Conclusions and recommendations

Capacity building

While COVID-19 has disrupted most aspects of life, including food systems and educational systems, it has also shown the potential for new shared programmes for capacity building as teaching has moved online. Addressing inequalities in Internet access will help to support these new online capacity-building opportunities.

There are various ways in which countries may build their capacity to cope with and adapt to climate change. The following examples serve to highlight some of the possibilities.

The Consultative Group on International Agricultural Research (CGIAR) – a global research partnership on food security – is forming a new “One CGIAR” beginning in 2022, with the aim of deploying scientific innovations for food, land and water systems quicker, at a larger scale and at reduced cost. It may be advisable to maintain pest management as a key component of the new One CGIAR strategy to strengthen adaptive capacity globally and especially in national programmes that are still building their capacity to address these problems. These can include “no-regrets” adaptation approaches, such as generally strengthening systems and their ability to respond to new challenges from climate change (Heltberg, Siegel and Jorgensen, 2009). The idea behind these types of approaches is that many system improvements will be valuable whether or not specific current climate-change scenarios play out. Because new pest introductions are often at least as impactful as climate-change effects, it is straightforward to design no-regrets improvements to pest-management systems. There may be limits to no-regrets options (Dilling et al., 2015), but there is much room to improve pest- and disease-management systems on farms and in regional management. An IPPC phytosanitary capacity evaluation can be used to evaluate a country’s readiness to respond to plant-disease challenges (Day, Quinlan and Ogutu, 2006; IPPC Secretariat, 2012). This is another example of a potential no-regrets approach, since enhancing capacity will have benefits whether or not climate-change scenarios play out as expected, and will probably also result in cost–benefit improvements.

Building capacity to adapt to change also means finding ways of managing financial risk. This can sometimes be achieved, at least in part, through crop insurance, which is an attractive option for protecting farmers’ livelihoods under climate-change stresses. However, it does not necessarily protect productivity and may provide an incentive for production of particular crops to continue in regions where the crops are no longer suited to the new environment (Falco et al., 2014).

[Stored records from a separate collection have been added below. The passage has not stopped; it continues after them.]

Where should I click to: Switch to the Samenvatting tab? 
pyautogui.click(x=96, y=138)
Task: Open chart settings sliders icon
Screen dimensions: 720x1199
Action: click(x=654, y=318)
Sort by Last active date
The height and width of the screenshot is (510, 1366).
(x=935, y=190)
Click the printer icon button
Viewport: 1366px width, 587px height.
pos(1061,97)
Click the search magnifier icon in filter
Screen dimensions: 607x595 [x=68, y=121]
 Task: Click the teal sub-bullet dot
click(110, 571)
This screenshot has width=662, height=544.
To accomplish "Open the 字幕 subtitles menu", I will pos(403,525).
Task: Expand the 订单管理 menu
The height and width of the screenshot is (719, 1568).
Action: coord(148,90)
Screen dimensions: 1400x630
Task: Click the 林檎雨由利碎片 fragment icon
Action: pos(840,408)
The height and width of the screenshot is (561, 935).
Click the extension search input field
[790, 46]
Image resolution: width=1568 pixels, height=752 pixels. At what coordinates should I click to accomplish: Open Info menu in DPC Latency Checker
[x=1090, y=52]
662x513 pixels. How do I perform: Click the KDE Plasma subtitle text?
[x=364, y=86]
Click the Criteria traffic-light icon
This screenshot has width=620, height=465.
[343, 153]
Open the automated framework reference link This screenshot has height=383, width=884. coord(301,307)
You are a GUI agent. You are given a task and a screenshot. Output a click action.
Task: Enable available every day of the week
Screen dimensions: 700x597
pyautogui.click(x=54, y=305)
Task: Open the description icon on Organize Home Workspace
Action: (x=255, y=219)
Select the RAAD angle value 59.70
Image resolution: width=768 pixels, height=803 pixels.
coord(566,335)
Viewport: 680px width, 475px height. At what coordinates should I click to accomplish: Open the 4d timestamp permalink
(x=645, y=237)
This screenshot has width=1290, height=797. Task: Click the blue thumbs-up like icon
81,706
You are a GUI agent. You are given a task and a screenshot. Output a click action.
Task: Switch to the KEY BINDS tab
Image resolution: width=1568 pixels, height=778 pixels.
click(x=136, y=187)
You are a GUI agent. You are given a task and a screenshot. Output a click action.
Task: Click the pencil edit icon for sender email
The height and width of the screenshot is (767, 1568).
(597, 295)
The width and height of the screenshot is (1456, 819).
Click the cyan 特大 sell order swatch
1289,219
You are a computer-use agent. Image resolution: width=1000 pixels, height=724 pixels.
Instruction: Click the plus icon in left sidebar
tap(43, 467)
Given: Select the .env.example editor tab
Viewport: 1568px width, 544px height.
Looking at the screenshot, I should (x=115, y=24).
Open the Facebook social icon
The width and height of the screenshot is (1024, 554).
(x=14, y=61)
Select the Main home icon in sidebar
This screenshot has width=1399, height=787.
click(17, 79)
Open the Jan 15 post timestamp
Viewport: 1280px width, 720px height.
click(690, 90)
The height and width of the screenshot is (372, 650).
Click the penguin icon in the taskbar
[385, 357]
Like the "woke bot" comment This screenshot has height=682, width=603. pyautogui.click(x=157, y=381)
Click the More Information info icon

Elements of effective altruism (“providing benefits for society”) – whereby some share of effort would be invested in evaluating worst-case scenarios for pest effects and how they may be addressed – may also prove useful in helping countries adapt to climate change (Garrett et al., 2020b).

To conclude, the evidence reviewed in this report strongly indicates that in many cases climate change will result in increasing problems related to plant health in managed (e.g. agriculture, horticulture, forestry), semi-managed (e.g. national parks) and presumably also unmanaged ecosystems. Adjustments in plant-protection strategies are already necessary today because of recent climate changes and adjustments will be even more crucial in the future, assuming the projected climate-change scenarios come true. Climate-smart pest management, which involves the implementation across farms and landscapes of holistic approaches, is mostly based on selected existing management methods, in order to be able to enhance mitigation and strengthen resilience. Maintaining managed and unmanaged ecosystem services and produce, including food, under climate-change conditions is of paramount importance, and preventive and curative plant-protection measures are key components to the maintenance of current and future food security.